90 Days Of Sobriety

Kevin Sessums celebrates his:

I've been working on the penultimate chapter in my next book, I Left It On the Mountain. The chapter is titled The Pilgrim and concerns my spiritual trek across northern Spain for 31 days in May a couple of years ago when I walked the 600 miles of the Camino de Santiago de Compestela. On the 31st day as I was walking into Santiago I heard myself quietly singing – without really thinking about it – the hymn Amazing Grace. When I sang to myself the words, "… that saved a wretch like me …" something came over me – exhaustion? gratitude? an amazing moment of grace? – and I began to weep. I had to walk over to the side of the path and sit behind a tree and gather myself as I thought about all that those 31 days had shown and taught me.

It was, that moment of surrender, a kind of penultimate one itself.

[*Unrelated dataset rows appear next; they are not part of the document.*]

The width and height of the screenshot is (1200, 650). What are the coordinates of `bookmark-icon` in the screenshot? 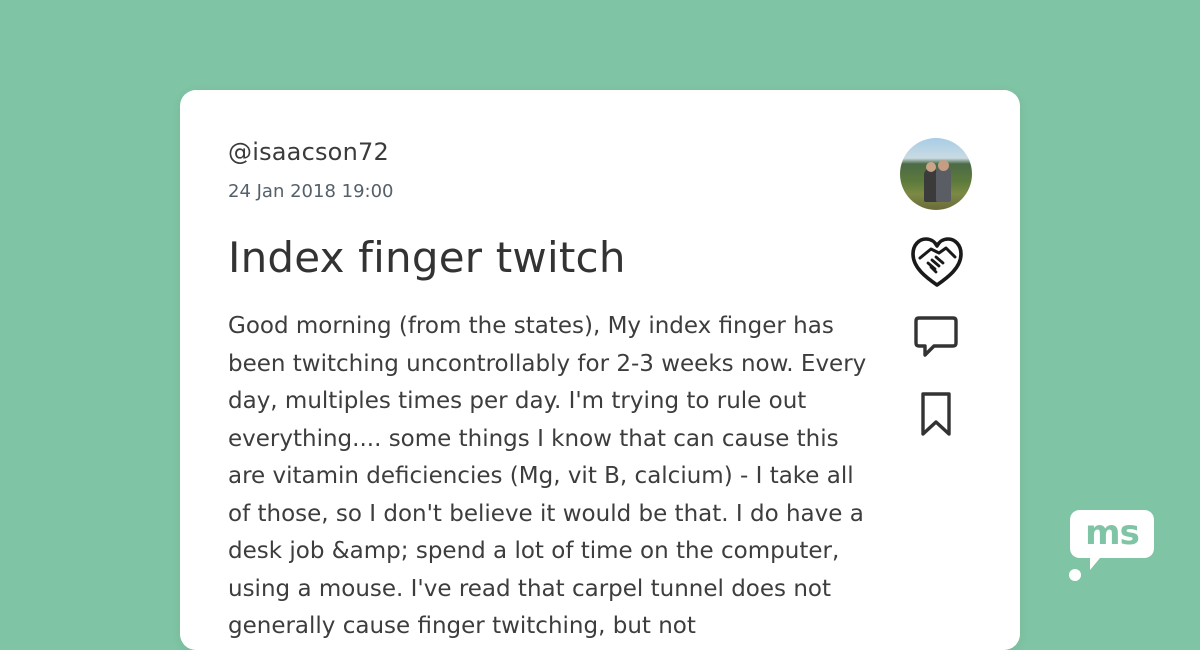 It's located at (936, 414).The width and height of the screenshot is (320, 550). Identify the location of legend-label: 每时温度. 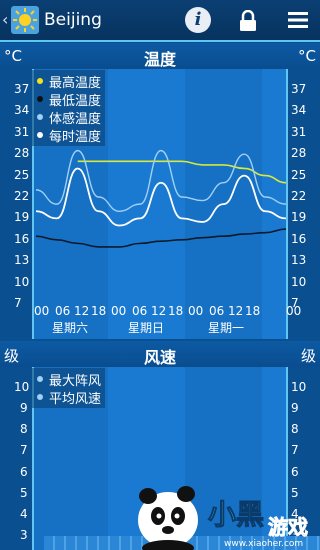
(76, 137).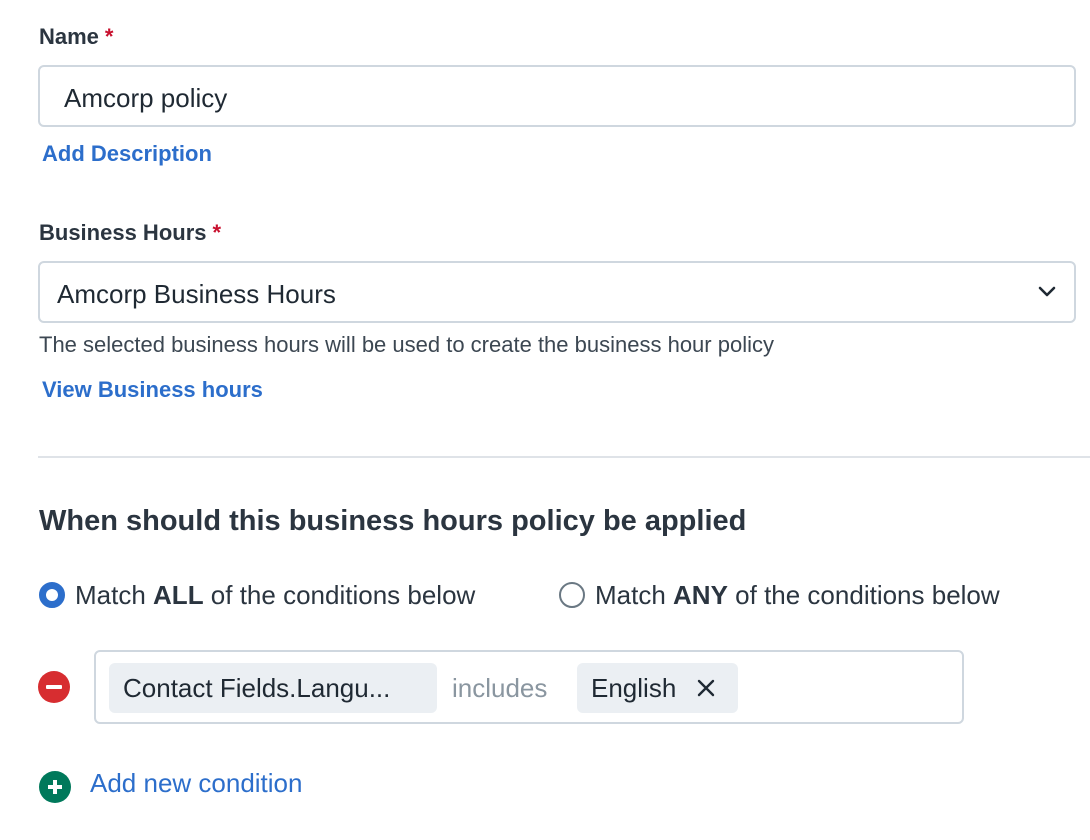 Image resolution: width=1090 pixels, height=840 pixels. I want to click on name-input: Amcorp policy, so click(557, 96). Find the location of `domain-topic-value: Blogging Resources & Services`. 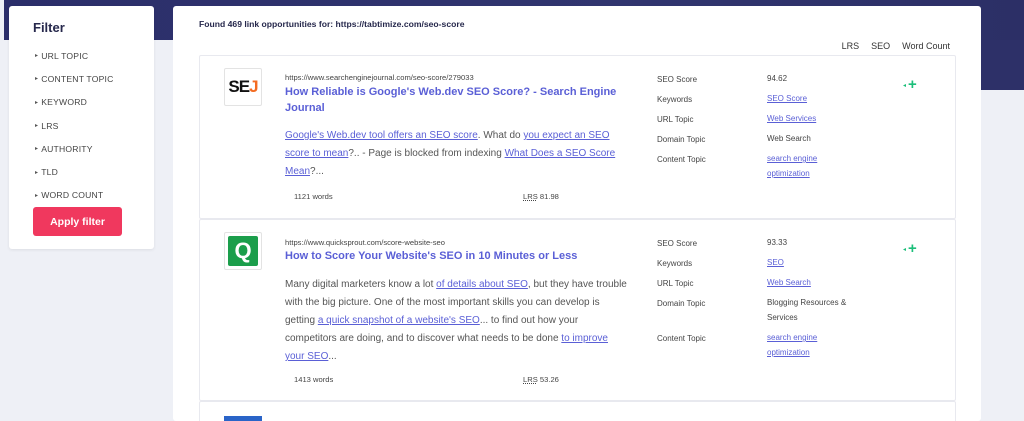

There was yet another I didn't quite see coming that was waiting for me because of that one.

But I had not reached that particular destination yet. I did gather myself that day outside Santiago, Spain. I fished into my back pack and pulled out my iPod. I put my earphones on and began to listen to my favorite version of Amazing Grace sung by the Soweto Gospel Choir. I had listened to it often during those 31 days when I was on my spiritual trek. I listen to it often still for the end of that 31-day trek was not an ending at all but the beginning of a the spiritual journey I remain on this very morning.

Indeed, this morning during the Eucharist when I was kneeling at the altar at St. Mary's Episcopal Church perched here on the harbor in Provincetown with my outstretched cupped palms humbly waiting for the rector to place the "host" into them and humble them even more, my mind stopped its meandering and went back to the shade of that tree on that last day on the Camino. I placed the host in my mouth and at that moment behind me the congregation began softly to sing Amazing Grace. Kneeling today I heard those words once more " .. that saved a wretch like me …" Something again came over me – exhaustion? gratitude? an amazing moment of grace? – and I began to weep.